# [AIM OF THE EXERCISE]
Reproduce the lines below word for word, starting with the first line and going up to and including the line containing "point(89,462)".
-- Begin DATA SHOWN --
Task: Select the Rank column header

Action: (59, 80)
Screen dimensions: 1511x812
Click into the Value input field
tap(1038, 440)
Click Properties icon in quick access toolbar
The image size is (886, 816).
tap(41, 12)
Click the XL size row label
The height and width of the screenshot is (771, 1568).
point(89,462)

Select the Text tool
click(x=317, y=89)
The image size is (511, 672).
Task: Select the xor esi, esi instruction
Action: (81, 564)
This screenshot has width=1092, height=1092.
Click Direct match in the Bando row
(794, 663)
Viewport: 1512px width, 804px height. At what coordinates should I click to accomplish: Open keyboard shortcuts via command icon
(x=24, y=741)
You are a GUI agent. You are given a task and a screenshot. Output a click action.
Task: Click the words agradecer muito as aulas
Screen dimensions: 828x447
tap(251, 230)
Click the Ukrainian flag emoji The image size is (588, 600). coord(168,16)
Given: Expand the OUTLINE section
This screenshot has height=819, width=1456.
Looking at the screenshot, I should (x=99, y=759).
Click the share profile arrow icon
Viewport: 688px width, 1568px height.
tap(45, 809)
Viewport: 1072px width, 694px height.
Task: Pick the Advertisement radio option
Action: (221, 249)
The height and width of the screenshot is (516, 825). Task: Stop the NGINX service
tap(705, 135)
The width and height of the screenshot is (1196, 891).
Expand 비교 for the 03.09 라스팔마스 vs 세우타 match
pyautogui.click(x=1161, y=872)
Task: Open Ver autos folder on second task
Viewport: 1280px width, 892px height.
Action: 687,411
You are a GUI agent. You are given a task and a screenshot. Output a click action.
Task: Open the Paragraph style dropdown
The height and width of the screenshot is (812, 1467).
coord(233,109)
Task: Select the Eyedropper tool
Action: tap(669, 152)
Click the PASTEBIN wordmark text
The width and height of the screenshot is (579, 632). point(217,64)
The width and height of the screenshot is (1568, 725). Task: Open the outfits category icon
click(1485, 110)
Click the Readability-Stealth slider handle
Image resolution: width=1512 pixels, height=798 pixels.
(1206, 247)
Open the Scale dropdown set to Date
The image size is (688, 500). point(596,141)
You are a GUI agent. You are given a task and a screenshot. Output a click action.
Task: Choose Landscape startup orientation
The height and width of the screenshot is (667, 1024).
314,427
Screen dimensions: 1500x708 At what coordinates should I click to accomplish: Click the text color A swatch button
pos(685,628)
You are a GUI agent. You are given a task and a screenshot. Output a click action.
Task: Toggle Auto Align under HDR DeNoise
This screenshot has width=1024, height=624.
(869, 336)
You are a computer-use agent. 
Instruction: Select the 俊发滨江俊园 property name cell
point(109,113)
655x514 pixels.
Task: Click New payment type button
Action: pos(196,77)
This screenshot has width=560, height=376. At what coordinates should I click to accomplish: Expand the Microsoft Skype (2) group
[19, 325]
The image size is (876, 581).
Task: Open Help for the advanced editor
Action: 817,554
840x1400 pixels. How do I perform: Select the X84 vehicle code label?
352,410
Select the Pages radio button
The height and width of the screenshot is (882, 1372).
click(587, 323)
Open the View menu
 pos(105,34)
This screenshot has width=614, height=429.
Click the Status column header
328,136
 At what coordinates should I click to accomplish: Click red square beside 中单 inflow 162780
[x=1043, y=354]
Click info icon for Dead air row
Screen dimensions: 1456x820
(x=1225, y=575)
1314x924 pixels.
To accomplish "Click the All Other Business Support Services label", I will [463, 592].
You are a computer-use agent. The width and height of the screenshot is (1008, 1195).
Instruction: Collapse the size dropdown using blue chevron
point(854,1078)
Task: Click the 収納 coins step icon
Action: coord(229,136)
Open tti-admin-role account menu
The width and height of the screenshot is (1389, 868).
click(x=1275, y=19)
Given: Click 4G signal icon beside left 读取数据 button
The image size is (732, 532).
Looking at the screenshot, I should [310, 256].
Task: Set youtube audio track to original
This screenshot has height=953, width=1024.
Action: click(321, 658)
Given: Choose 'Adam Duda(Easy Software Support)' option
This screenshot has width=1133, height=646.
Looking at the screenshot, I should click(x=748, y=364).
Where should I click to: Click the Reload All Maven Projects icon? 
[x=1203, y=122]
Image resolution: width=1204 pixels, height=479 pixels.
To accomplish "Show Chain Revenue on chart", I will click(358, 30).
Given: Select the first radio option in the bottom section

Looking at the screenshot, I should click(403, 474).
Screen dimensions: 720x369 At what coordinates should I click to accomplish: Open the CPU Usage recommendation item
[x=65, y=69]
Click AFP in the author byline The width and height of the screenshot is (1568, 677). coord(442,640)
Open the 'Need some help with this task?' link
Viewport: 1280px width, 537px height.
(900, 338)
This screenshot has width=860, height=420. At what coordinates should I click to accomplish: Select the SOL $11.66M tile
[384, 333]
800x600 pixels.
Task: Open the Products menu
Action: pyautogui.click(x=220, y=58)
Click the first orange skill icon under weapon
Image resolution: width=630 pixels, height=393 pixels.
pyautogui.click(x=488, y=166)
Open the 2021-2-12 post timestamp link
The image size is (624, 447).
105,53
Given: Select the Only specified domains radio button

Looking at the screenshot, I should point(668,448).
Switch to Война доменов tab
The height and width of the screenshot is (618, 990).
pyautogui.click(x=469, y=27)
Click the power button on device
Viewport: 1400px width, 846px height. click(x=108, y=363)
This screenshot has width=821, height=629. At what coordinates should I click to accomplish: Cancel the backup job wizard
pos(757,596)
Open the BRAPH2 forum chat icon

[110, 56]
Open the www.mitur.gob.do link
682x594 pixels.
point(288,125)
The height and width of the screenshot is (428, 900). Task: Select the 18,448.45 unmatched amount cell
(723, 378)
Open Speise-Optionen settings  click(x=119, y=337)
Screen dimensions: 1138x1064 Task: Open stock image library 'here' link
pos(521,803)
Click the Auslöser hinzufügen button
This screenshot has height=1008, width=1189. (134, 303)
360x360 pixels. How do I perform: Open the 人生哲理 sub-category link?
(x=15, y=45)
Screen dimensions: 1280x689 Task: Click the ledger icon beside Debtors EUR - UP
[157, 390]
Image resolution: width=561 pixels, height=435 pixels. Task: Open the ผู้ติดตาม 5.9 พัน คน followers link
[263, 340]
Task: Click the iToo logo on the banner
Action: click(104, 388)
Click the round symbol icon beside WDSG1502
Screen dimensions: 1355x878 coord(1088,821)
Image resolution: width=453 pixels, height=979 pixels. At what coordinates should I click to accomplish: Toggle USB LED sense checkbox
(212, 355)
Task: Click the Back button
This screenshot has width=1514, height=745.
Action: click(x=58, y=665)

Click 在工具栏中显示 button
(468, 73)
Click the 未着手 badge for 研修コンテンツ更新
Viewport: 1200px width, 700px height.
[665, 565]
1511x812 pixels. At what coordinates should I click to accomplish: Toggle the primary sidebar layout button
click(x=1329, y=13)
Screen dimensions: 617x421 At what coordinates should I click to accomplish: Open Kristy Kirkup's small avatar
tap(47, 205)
-- End DATA SHOWN --
# [ANSWER TO THIS PROBLEM]
Task: Select the Rank column header

Action: (59, 80)
Screen dimensions: 1511x812
Click into the Value input field
tap(1038, 440)
Click Properties icon in quick access toolbar
The image size is (886, 816).
tap(41, 12)
Click the XL size row label
The height and width of the screenshot is (771, 1568).
point(89,462)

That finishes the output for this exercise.